がんの病期別(ステージⅠ~Ⅳ)登録数に加え、治療方法別(手術/内視鏡、放射線、薬物、それらの組み合わせ)登録数が閲覧 でき、自宅近くの病院を探す一つの手がかりに活用されることが期待されます。

院内がん登録全国集計結果閲覧システムはこちら
2017年1月1日~ 12月31日までの1年間にがんと診断された例が集計されています。

私が通っている大学病院では、非小細胞肺がんの新規登録患者数は約250人ですから、平日一日に一人患者が増えているのですね。お医者さん一人が担当する患者さんも相当数に上るのでしょう。診察の時にアピールしないと忘れられる、ということはないでしょうけど、診察時間を有効に使えるようにコミュニケーションを大切にしないといけませんね。

ステージ Ⅰ : Ⅱ : Ⅲ : Ⅳは、45% : 5% : 15% : 35%であり、意外とステージ Ⅰの人が多いなぁと感じました。健康診断などで早期発見ができたのでしょうか。

ちなみに、国立がん研究センター中央病院では、約800人の登録数で、ステージの比率は、
60% : 9% : 11% : 20%と、ステージⅠの人がかなり多いです。やはり手術となるとがんセンターなど実績が多いところに集まるのでしょうね。

一方、薬物療法は通院頻度が高いので近くの病院の方が良いですね。高齢者になると他にも病気があるでしょうから、がん専門病院よりも大学/総合病院を選んでいるかもしれません。
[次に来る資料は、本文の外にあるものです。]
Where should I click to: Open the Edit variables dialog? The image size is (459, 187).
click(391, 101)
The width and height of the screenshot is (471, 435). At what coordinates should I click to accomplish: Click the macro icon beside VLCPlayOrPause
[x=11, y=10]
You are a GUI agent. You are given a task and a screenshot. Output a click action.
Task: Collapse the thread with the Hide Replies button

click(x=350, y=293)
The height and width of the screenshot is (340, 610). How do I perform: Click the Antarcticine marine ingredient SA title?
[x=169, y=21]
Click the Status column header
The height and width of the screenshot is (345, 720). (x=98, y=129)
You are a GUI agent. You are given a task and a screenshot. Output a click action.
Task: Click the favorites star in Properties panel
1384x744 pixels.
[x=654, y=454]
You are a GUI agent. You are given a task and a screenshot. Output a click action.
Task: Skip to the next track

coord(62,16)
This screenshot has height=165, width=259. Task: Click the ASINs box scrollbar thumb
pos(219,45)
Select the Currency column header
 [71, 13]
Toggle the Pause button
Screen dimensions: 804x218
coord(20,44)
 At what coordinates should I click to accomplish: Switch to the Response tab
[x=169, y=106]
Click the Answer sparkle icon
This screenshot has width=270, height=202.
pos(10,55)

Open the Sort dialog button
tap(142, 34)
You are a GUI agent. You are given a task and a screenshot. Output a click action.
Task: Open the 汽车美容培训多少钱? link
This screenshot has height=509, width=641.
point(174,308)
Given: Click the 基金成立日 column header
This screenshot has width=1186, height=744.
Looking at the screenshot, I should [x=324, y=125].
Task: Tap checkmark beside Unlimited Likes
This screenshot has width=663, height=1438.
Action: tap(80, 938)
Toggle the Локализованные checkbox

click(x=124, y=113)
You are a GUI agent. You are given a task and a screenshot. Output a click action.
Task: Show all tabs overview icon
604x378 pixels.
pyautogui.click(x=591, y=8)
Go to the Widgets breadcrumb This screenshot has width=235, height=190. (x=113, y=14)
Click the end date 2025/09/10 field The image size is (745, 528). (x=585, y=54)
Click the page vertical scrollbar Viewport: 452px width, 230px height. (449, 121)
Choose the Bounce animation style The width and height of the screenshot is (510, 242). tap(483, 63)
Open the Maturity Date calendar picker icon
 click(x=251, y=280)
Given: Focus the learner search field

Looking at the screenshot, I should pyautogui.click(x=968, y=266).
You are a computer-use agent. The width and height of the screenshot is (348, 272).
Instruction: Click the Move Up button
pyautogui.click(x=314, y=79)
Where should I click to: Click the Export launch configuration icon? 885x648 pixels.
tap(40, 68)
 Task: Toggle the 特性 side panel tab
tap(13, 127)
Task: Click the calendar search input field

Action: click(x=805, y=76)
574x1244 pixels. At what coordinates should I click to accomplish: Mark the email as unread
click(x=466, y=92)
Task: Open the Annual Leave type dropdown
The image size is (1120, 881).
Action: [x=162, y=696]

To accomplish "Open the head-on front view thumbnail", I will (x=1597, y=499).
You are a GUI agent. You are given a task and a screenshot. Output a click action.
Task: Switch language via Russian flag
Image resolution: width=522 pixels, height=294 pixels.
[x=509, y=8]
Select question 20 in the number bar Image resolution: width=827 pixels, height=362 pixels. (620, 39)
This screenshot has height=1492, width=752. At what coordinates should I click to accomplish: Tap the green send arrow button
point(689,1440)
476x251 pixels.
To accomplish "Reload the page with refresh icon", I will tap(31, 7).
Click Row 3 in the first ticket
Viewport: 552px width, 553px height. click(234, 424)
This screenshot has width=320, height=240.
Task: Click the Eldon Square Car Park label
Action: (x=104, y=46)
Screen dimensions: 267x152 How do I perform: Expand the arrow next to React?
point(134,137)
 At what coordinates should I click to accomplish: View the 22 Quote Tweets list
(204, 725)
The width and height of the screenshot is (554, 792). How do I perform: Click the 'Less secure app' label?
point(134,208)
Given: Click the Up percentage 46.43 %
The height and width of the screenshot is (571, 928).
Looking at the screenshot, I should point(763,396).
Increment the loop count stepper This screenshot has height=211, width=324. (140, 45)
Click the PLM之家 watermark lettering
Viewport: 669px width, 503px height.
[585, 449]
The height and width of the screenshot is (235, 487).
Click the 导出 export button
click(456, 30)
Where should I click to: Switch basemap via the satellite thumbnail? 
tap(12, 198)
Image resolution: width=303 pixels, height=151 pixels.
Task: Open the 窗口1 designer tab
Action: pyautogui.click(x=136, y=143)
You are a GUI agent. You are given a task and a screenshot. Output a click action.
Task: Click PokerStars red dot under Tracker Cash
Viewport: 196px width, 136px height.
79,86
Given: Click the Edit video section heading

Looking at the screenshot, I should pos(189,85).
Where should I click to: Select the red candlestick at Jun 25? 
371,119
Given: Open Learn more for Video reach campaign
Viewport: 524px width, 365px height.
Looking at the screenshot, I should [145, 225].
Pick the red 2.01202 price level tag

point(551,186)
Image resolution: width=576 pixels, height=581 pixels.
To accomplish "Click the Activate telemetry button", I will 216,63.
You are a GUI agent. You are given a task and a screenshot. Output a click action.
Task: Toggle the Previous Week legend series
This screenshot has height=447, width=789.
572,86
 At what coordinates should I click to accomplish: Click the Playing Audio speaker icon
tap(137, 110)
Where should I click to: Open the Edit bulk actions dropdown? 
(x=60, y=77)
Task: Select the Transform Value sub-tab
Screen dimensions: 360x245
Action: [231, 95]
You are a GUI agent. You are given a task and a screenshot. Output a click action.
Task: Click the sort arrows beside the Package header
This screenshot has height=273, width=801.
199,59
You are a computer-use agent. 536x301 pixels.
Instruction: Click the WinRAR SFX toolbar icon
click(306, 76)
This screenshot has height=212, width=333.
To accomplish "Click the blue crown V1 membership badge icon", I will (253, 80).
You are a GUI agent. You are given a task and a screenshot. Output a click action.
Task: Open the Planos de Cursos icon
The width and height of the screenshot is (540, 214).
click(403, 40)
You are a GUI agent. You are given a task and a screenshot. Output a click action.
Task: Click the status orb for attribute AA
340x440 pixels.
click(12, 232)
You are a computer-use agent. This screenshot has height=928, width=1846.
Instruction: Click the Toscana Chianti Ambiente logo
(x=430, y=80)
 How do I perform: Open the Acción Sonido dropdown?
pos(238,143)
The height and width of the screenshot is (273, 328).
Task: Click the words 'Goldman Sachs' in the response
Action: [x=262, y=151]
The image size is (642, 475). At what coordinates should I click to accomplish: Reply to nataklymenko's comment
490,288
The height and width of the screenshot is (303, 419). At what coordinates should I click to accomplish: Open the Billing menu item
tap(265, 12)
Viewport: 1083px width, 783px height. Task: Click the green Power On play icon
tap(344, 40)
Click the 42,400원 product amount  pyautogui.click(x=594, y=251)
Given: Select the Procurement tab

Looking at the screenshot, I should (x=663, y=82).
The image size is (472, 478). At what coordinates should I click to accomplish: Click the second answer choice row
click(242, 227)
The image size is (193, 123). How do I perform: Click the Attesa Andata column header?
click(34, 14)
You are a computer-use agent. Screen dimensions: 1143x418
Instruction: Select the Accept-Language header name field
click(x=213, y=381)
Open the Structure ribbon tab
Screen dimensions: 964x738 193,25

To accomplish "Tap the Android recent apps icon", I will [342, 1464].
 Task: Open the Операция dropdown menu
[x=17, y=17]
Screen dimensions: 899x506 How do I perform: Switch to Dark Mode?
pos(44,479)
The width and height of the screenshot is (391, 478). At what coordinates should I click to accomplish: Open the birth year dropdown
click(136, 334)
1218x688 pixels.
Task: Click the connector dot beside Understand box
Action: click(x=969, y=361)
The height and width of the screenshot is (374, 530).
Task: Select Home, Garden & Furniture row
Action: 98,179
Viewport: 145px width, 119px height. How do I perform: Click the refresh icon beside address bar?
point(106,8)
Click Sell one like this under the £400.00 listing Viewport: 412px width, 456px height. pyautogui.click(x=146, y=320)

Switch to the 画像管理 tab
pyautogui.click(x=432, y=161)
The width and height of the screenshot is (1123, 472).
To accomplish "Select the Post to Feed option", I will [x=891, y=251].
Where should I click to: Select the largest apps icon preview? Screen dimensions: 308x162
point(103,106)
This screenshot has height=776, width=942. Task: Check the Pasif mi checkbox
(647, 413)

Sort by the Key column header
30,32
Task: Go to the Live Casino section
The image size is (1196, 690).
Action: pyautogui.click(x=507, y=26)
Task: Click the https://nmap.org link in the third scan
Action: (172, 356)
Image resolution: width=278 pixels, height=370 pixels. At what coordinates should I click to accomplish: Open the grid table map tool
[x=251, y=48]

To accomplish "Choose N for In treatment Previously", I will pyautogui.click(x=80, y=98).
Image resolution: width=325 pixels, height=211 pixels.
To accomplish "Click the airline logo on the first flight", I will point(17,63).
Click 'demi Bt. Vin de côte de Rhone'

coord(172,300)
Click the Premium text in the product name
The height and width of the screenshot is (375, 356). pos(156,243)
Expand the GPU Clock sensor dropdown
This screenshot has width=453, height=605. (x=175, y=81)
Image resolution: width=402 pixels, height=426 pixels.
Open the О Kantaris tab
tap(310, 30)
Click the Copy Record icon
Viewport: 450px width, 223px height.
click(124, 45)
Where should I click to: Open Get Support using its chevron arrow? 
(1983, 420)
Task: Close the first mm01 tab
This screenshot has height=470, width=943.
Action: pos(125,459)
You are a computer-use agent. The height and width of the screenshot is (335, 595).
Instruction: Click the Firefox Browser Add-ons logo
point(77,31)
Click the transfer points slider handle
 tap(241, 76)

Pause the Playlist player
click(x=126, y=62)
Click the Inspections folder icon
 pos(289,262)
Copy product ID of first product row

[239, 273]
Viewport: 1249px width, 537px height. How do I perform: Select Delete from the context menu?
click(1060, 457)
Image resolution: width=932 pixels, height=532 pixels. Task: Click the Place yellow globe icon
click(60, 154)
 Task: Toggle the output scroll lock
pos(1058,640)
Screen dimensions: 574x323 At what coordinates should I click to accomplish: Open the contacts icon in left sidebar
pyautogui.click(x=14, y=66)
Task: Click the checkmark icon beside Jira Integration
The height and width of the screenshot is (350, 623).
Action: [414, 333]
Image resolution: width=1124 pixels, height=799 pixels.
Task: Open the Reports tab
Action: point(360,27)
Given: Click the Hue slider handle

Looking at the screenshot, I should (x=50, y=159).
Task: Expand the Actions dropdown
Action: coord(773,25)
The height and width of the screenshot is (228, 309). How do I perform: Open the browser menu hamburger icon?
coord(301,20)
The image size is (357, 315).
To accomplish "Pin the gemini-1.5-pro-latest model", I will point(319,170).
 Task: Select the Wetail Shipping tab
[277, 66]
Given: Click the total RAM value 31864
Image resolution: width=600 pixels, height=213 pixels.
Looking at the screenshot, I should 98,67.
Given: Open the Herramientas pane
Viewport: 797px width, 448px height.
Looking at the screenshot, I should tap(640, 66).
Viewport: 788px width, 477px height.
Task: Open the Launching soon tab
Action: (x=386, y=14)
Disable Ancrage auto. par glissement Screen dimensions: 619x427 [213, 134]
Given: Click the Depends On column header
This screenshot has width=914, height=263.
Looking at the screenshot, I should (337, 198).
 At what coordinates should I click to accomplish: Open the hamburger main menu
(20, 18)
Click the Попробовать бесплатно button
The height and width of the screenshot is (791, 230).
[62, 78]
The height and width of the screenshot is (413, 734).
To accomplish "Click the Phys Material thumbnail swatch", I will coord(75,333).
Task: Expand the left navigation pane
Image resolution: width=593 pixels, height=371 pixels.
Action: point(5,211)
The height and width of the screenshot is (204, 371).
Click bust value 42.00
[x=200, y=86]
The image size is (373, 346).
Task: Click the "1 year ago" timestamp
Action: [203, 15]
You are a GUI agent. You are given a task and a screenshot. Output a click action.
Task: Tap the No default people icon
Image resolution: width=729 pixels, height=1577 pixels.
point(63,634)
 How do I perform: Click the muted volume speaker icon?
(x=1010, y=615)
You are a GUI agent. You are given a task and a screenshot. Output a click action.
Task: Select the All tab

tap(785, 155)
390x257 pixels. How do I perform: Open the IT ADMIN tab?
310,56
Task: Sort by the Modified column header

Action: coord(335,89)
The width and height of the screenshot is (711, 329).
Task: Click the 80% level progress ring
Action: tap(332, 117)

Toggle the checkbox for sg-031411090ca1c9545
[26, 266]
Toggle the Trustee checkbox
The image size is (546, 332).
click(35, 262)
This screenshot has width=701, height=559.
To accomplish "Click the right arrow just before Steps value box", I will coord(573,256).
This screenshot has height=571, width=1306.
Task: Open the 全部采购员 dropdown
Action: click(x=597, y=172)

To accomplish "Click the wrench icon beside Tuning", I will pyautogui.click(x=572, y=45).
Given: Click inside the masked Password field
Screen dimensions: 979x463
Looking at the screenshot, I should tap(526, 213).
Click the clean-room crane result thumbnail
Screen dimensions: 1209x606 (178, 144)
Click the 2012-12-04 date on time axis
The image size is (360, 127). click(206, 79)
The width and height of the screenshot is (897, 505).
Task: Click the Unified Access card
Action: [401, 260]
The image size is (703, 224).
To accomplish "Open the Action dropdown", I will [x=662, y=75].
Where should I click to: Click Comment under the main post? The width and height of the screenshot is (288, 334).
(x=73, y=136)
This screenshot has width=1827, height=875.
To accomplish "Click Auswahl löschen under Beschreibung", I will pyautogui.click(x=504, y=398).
都会と地方とでは状況が違うかもしれませんけど。

大学病院に白い巨塔のような実態があるかどうかとか、がんセンターの生存率向上へのコミットメントがあるかどうかまでは窺い知ることはできません。

ちなみに、がん診療連携拠点病院等院内がん登録生存率集計は、こちらから。2009-2010年5年生存率となっています。

イレッサ(ゲフィチニブ)の添付文書が改訂され、
EGFR遺伝子変異陽性に適応されるようになったのが2011年11月25日ですから、ステージⅣの生存率が延びるのはもう少し後かもしれません。

ただし、単純に生存率を比較して、その施設の治療成績の良し悪しを論ずることはできません。